State how many lines in the entries below contain the word "link". Give only the number.

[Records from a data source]
_ _ _ _

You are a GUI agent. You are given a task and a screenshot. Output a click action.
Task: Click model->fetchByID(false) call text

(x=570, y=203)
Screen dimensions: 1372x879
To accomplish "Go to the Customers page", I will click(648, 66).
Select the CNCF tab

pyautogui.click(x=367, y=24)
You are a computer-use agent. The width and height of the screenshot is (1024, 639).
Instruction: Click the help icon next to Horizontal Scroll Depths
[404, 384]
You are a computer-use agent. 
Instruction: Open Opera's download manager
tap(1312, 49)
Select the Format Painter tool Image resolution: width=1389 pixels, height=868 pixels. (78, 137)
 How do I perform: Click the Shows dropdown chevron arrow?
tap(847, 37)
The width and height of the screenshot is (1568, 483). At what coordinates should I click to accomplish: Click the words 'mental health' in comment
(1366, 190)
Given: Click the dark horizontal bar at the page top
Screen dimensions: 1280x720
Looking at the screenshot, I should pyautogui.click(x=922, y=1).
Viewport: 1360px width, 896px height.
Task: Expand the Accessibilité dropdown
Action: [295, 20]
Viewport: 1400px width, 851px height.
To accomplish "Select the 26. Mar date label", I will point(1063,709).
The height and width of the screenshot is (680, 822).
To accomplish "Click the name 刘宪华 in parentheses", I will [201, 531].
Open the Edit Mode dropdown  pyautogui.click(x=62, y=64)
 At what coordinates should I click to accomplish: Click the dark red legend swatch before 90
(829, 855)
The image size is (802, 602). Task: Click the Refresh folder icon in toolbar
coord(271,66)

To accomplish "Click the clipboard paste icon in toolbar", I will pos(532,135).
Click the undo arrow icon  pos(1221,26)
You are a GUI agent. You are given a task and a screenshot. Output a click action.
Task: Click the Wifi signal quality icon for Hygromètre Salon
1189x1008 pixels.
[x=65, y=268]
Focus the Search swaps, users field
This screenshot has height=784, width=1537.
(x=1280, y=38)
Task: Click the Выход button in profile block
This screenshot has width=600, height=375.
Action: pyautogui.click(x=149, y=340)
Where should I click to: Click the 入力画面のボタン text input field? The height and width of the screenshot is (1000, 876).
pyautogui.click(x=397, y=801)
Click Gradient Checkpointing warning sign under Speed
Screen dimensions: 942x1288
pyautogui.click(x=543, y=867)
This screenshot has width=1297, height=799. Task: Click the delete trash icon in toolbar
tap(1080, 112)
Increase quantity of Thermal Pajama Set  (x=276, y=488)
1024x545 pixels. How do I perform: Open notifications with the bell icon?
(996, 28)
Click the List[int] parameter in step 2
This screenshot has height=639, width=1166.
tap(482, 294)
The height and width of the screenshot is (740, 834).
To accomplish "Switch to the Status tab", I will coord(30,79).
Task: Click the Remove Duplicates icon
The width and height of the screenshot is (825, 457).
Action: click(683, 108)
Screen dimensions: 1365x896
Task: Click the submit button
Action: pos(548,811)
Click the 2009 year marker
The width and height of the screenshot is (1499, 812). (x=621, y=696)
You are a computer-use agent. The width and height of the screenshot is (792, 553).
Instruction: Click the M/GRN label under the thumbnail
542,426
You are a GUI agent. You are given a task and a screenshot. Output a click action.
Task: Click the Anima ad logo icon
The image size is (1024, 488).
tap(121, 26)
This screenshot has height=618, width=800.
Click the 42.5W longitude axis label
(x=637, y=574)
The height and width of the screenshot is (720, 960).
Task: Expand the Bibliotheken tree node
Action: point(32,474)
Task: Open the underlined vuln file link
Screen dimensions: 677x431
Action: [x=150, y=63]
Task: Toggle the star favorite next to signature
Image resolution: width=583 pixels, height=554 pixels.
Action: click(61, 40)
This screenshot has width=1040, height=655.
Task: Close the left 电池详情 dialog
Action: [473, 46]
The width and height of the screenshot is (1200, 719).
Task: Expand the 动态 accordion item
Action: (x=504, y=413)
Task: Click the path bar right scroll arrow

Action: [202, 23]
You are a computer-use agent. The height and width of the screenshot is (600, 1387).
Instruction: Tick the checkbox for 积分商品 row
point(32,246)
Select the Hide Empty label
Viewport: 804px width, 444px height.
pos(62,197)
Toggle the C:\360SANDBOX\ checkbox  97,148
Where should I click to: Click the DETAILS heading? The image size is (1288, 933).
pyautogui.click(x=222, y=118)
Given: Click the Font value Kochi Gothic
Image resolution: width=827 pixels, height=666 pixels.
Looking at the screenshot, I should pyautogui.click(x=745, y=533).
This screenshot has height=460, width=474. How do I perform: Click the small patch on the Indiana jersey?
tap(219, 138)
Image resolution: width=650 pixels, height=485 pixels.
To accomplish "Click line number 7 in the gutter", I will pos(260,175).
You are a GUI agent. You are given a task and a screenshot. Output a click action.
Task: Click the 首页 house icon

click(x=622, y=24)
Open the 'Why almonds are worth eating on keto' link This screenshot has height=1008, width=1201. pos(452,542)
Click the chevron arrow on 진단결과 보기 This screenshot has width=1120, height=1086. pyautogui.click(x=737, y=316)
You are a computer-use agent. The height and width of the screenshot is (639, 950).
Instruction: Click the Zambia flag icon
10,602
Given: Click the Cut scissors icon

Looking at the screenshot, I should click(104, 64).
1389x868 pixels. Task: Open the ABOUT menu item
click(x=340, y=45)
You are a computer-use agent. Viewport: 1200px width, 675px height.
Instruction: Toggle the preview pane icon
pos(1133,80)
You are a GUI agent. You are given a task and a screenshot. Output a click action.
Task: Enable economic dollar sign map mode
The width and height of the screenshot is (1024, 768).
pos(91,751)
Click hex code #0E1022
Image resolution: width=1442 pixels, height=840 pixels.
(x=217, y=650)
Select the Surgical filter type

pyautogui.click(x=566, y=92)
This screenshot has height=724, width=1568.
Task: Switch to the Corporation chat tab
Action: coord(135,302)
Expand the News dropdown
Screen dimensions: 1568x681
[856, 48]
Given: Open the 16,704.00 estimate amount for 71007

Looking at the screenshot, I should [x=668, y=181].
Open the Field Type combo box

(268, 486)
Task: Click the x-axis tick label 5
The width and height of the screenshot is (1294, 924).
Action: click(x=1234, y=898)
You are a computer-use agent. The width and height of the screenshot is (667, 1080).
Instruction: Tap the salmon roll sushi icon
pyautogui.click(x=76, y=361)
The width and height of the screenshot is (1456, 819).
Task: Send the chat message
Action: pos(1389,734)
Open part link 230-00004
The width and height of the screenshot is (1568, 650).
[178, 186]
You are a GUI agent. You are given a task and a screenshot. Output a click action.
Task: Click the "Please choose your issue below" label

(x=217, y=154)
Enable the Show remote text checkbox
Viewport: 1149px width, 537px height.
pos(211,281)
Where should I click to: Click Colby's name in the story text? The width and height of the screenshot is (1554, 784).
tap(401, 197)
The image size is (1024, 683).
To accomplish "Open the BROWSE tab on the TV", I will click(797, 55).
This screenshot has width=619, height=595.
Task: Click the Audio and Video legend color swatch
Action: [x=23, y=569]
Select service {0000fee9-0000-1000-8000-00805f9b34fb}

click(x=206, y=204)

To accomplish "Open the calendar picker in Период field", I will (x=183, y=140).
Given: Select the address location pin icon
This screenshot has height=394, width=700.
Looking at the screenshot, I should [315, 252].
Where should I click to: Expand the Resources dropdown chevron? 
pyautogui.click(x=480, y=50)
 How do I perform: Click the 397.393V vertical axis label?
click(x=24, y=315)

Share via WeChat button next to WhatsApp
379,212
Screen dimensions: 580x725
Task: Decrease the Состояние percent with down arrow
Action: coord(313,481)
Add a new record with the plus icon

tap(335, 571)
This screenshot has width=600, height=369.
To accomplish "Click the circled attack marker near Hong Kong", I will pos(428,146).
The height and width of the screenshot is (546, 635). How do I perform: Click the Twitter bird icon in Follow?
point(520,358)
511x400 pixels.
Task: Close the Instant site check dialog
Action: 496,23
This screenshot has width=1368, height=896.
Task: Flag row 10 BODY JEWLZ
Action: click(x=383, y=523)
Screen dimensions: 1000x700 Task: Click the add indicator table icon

_ _ _ _

**Task answer:** 3